Let’s discuss ‘Standby Letter of Credit vs Bank Guarantee’, which is a common confusion in the minds of many. A standby letter of credit and a bank guarantee are actually very similar products. As a matter of fact, if we go back and look at the origination of standby letter of credit, we may be able to understand the similarity better.
Under the Glass-Steagall Act, passed by the US Congress in 1933, banks were not allowed to participate in investment banking activities. Consequently, they couldn’t issue a bank guarantee as well. As this was a lucrative business, they got around this act by forming their letters of credit as bank guarantees. They called this new product the standby letter of credit. From this, we can infer that the standby letter of credit is actually a hybrid version of a bank guarantee.
There are many similarities between the two products such as –
- Both serve similar purpose and intent to the prospective consumers of these products, i.e. minimizing financial risk.
- Banks performs similar credit checks for both the instrument i.e. issuing parties financial health, credit score and past record. Also, banks require a collateral for both the products.
- In both the products, the issuing bank replaces the applicant’s credibility with its own. Therefore, the risk for a bank in both the products is similar.
As time passed both standby letter of credit and bank guarantee developed as individual products. Though there are very subtle differences in both the products, let’s try to understand these differences in detail:
Difference Between Standby Letter of Credit (SBLC) and Bank Guarantee (BG)
The Difference in Nature
A standby letter of credit is a secondary payment method where bank promises the payment if the seller fulfills terms of the letter of credit. Which means if the buyer fails to pay, then as long as the seller meet’s the requirement of the standby letter of credit, the bank will pay.
Even though a bank guarantee is similar to a standby letter of credit in a way that it is a promise of payment from the bank, it is based on a contingent obligation. This means one can take shelter of bank guarantee in case of occurrence of a certain contingent event such as – a project never takes off, or construction project is halted in the middle stage.
Difference in Practice
From a practical perspective, the standby letter of credit is quite different from a bank guarantee. While bank guarantee is only concerned with financial performance (e.g. – sale of goods, construction, etc.), the standby letter of credit is extremely diverse and covers a host of financial and non-financial performance factors. A standby letter of credit most definitely covers regular financial risk factors such as timely payment of goods, but it may also cover non-financial risk factors such as a particular material requirement, defect margin, etc. Thus we can say that compared to a bank guarantee, the standby letter of credit is a more holistic instrument.
Scope of Usage
The standby letter of credit is majorly used in long-term contracts. It provides a guarantee to the beneficiary that he will get paid if he performs as per the clauses of the standby letter of credit.

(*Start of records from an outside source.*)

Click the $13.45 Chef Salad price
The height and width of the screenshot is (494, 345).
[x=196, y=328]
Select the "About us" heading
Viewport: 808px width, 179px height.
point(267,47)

Whereas the use of a bank guarantee is comparatively wide in scope. It is equally used in both long-term and short-term transactions and contracts. Bank guarantee can be used in a sale-purchase transaction, real estate, construction projects, government tendering, etc.
It is also important to note that the bank guarantee has a wider scope when it comes to geographical location. Amongst the two, standby letter of credit is more commonly used in international trade transactions. In contrast, a bank guarantee is equally used in both domestic as well as international transactions.
Scope of Risk Coverage
A standby letter of credit covers the financial risk of the beneficiary only. For example, an American importer promises to buy a consignment of 5000 t-shirts from Indian exporter. On request, the American exporter opens a standby letter of credit in favor of the Indian exporter. Here the standby letter of credit covers only the financial risk of the Indian exporter i.e. the seller. Which means even though the buyer i.e. the American exporter may be vulnerable to financial risks, those risks are not covered in standby letter of credit.
In contrast, a bank guarantee may cover the financial risk of both the parties if designed to do so. For example, a government department awards a tender project to build a bridge to a construction company. Both parties may have to issue bank guarantees to prove its credibility. In case the construction company is unable to finish the project on time then the government department will notify the issuing bank. The bank then pays the department as per the bank guarantee contract. On the other hand, if the government department fails to pay the correct amount on time, then the construction company will notify the bank who will, in turn, cover the obligation as per contract of bank guarantee.
Another important point to note here is that in standby letter of credit the beneficiary has double coverage. Which means there is a primary coverage of letter of credit issuing bank plus there is a secondary coverage from a third party bank. Whereas in bank guarantee there is coverage from only a single bank.
There is a major legal difference between a bank guarantee and a standby letter of credit. A bank guarantee is a simple obligation subject to the civil law whereas a standby letter of credit is subject to banking protocols – UCP 500 and ISP 98.